Ruth considered. “Do you fink he’ll send him in time for bweakfast? I’m offul hungwy.”

Betty did not know about breakfast, but aloud she quite confidently thought so. Hope was resurgent in her heart. The worst of the flood was over. Its level had already receded two or three inches. She had just discovered that. Within the past hour its fury had beaten in and torn away one wall of the house. Another had been partially destroyed. The shell of a building that was left could not much longer endure. But she did not believe that much time would pass before a rescue was attempted. A few minutes since she had heard Dusty’s cheerful shout, and, though he was probably marooned himself, it was a comfort to know that her party was not the only one in the devastated valley.

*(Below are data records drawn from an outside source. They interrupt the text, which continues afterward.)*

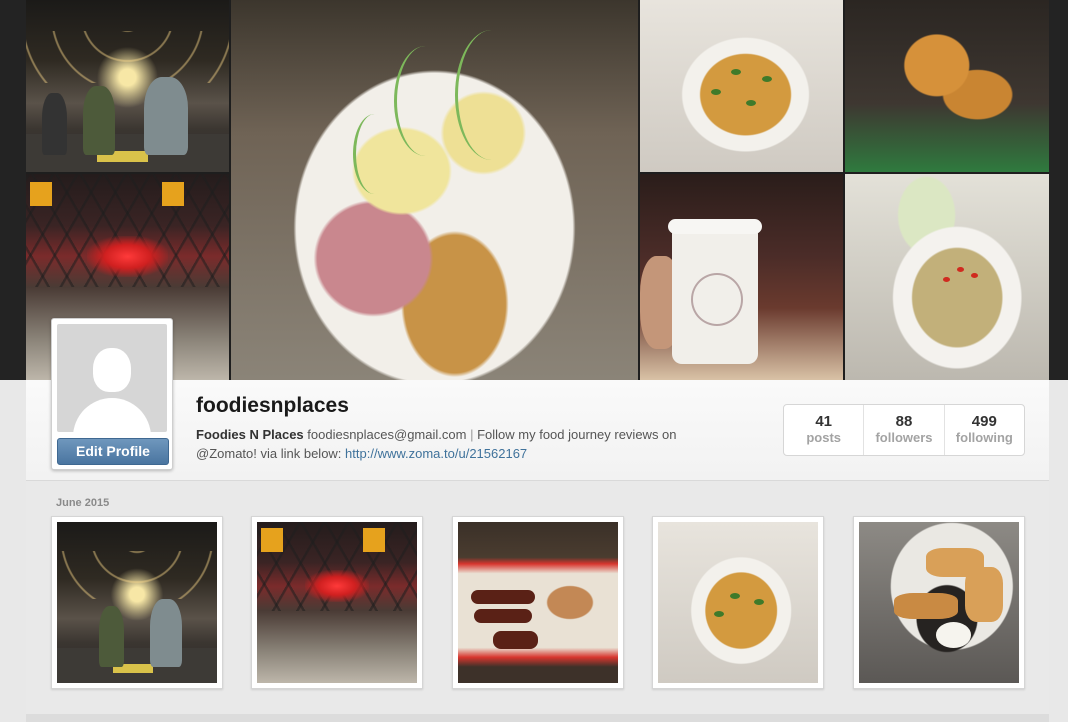 The width and height of the screenshot is (1068, 722). I want to click on photo-market-night, so click(137, 602).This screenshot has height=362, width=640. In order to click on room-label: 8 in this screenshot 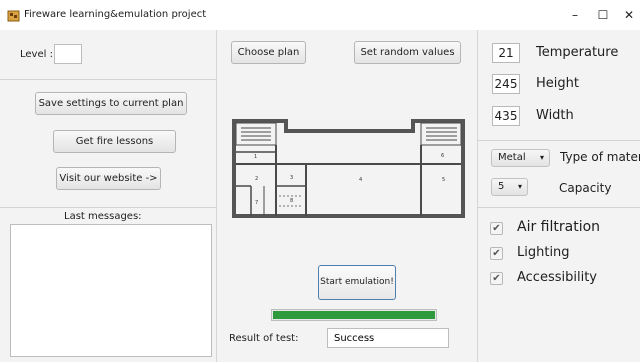, I will do `click(292, 201)`.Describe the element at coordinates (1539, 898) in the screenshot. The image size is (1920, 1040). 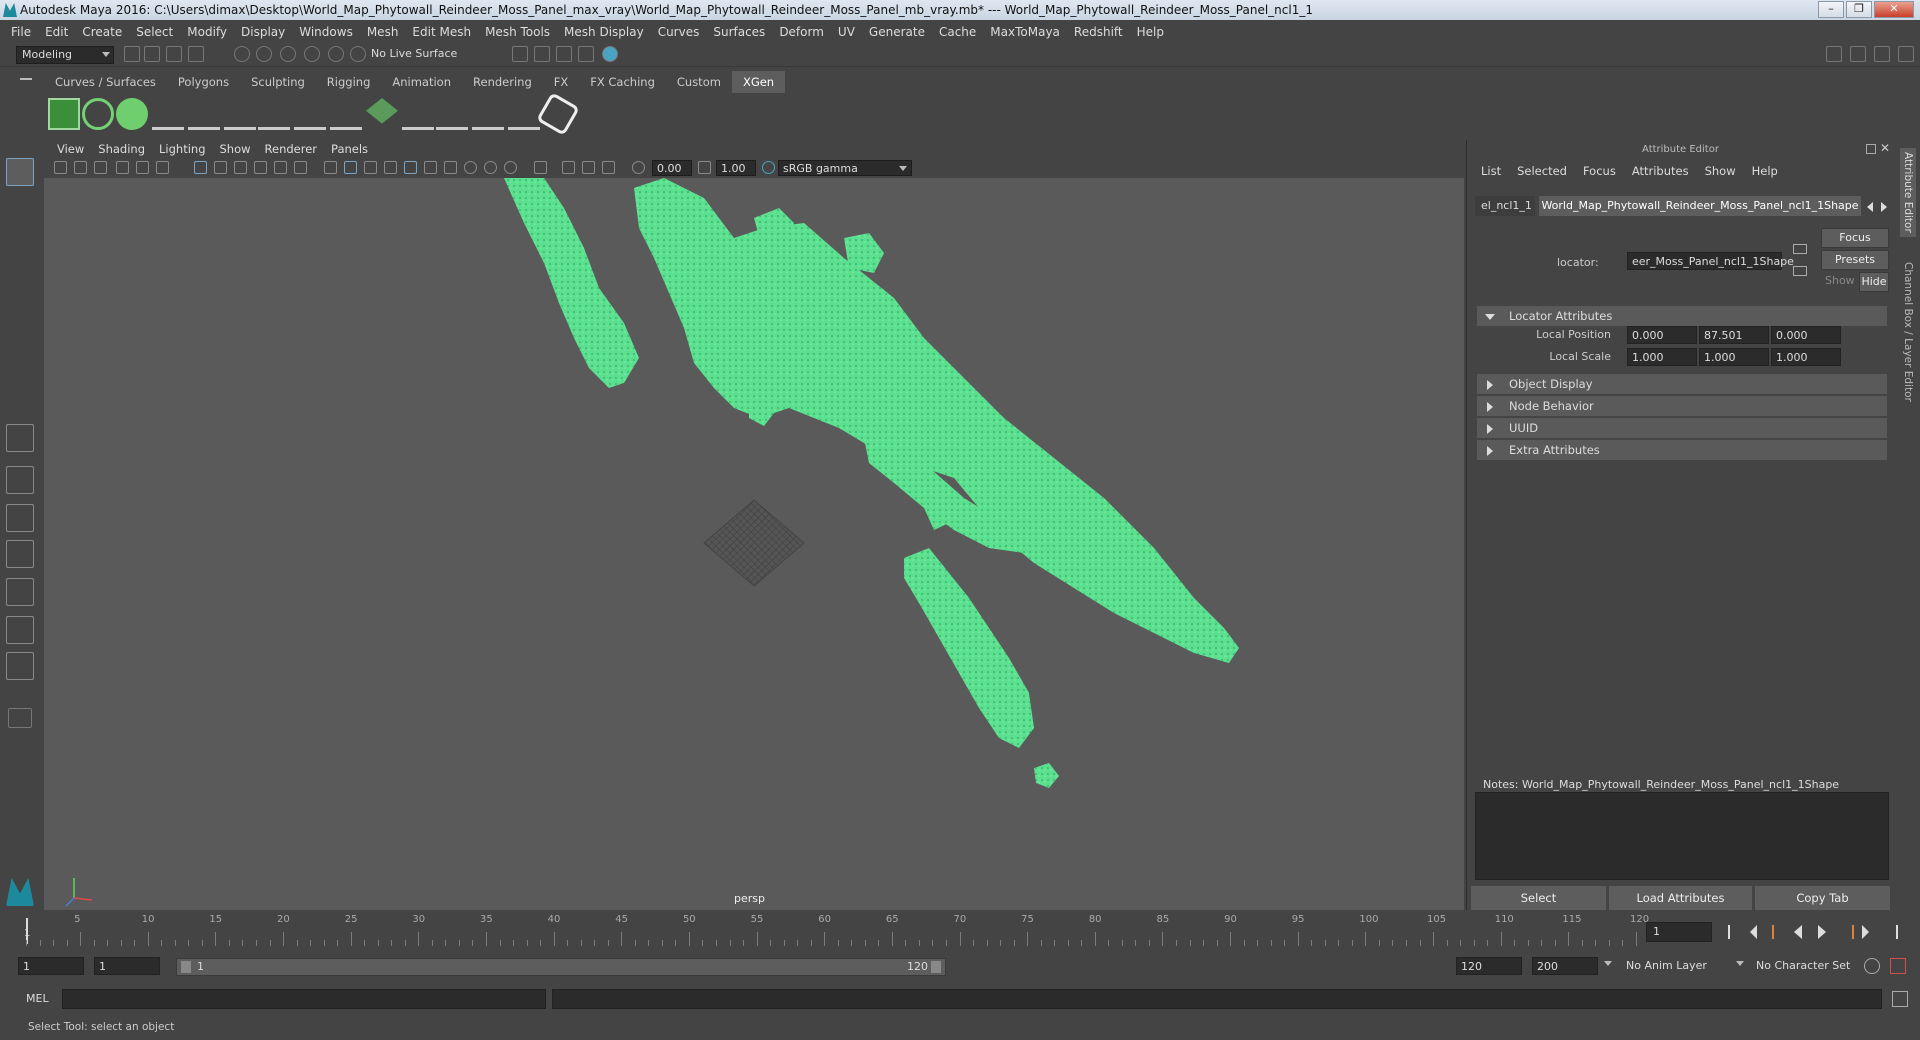
I see `ae-select-button: Select` at that location.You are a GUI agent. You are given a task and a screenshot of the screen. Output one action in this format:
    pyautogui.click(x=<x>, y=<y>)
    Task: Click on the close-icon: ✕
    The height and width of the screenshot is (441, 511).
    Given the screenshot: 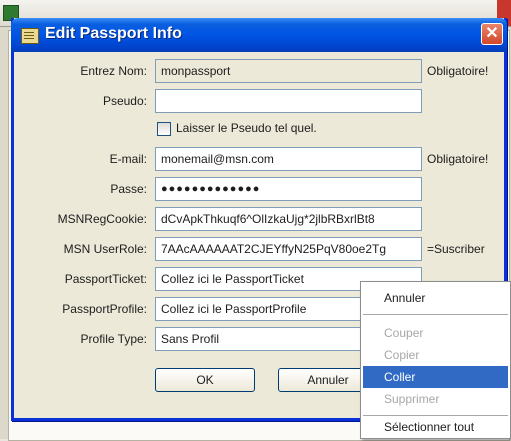 What is the action you would take?
    pyautogui.click(x=492, y=34)
    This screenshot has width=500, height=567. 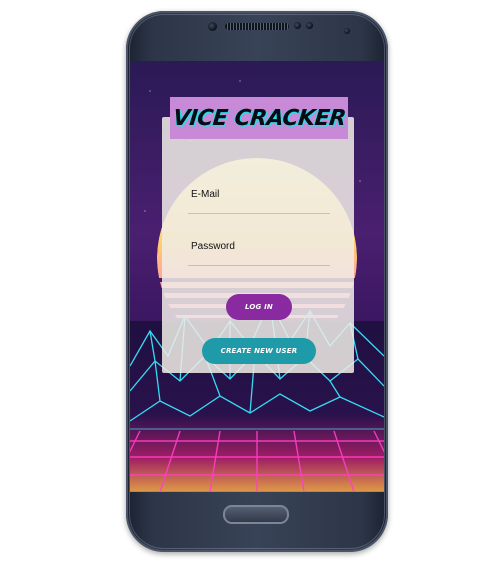 What do you see at coordinates (212, 26) in the screenshot?
I see `front-camera-icon` at bounding box center [212, 26].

“My fry-pans an’ my cook-stove an’ my kitchen are plumb scattered every which way. I reckon I nevah will see them no mo’,” Mandy mourned. “An’ las’ week I done bought dem luminous dishes frum dat peddler.”

“Aluminum, Mandy.”

“Das all right. Luminous or luminum, I ain’ carin’ which. What I wuz sayin’ is—”

Mandy stopped, to let out a yell of fright. A dripping figure, hatless, coatless, shoeless, was standing at the head of the stairs. The face was white and haggard. The body drooped against the door jamb for support.

Straight from Betty’s heart a cry of joy leaped. He had come to her. Through all the peril of the flood he had come to her.